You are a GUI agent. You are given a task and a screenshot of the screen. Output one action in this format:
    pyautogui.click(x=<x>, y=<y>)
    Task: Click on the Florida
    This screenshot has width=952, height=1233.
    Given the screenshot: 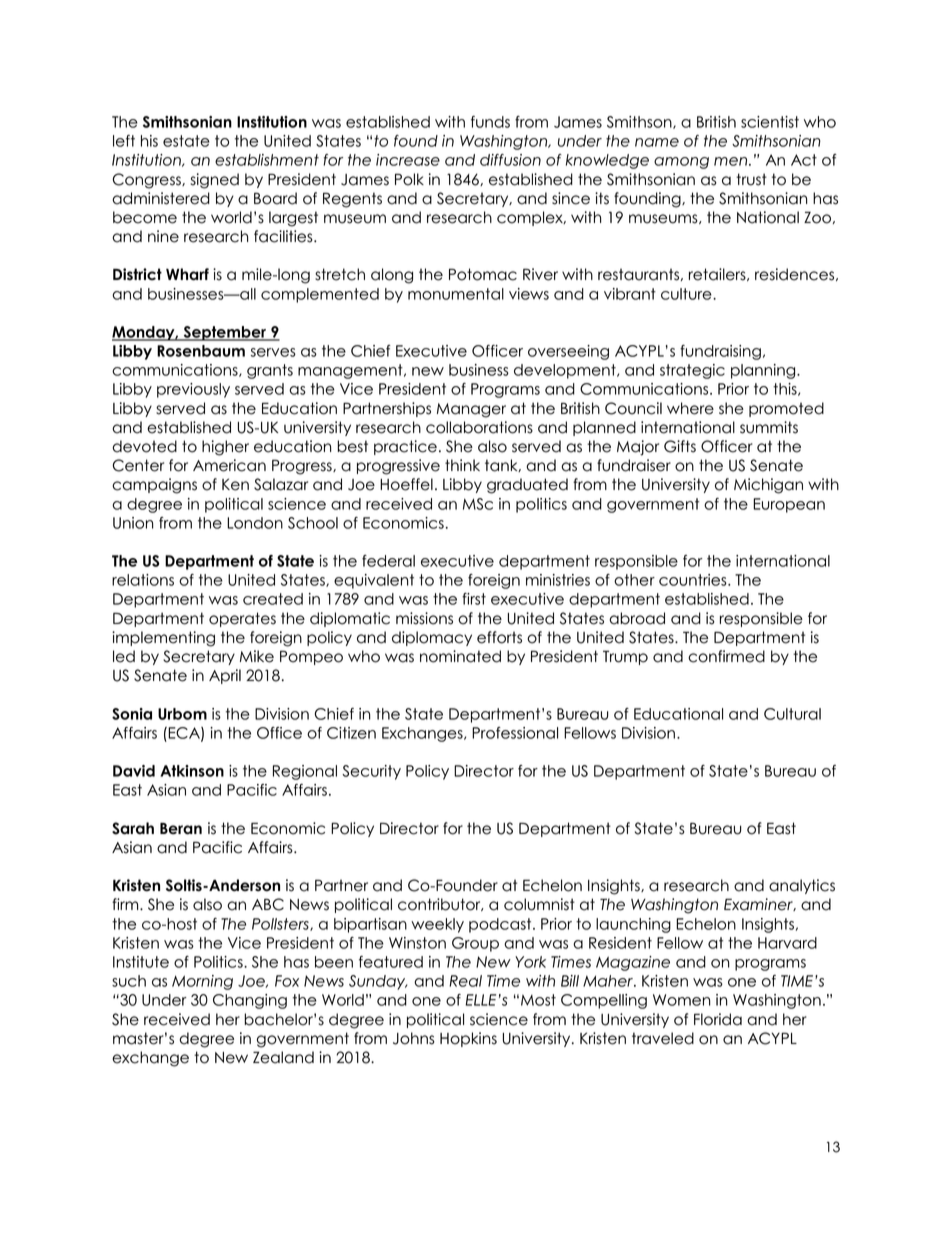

▶ _STATED TASK_: Reproduce the text of every item above word for word, leaving out the pictures.

▶ _WRITTEN SOLUTION_:
You are a GUI agent. You are given a task and a screenshot of the screen. Output one action in this format:
    pyautogui.click(x=<x>, y=<y>)
    Task: Click on the Florida
    This screenshot has width=952, height=1233.
    Given the screenshot: 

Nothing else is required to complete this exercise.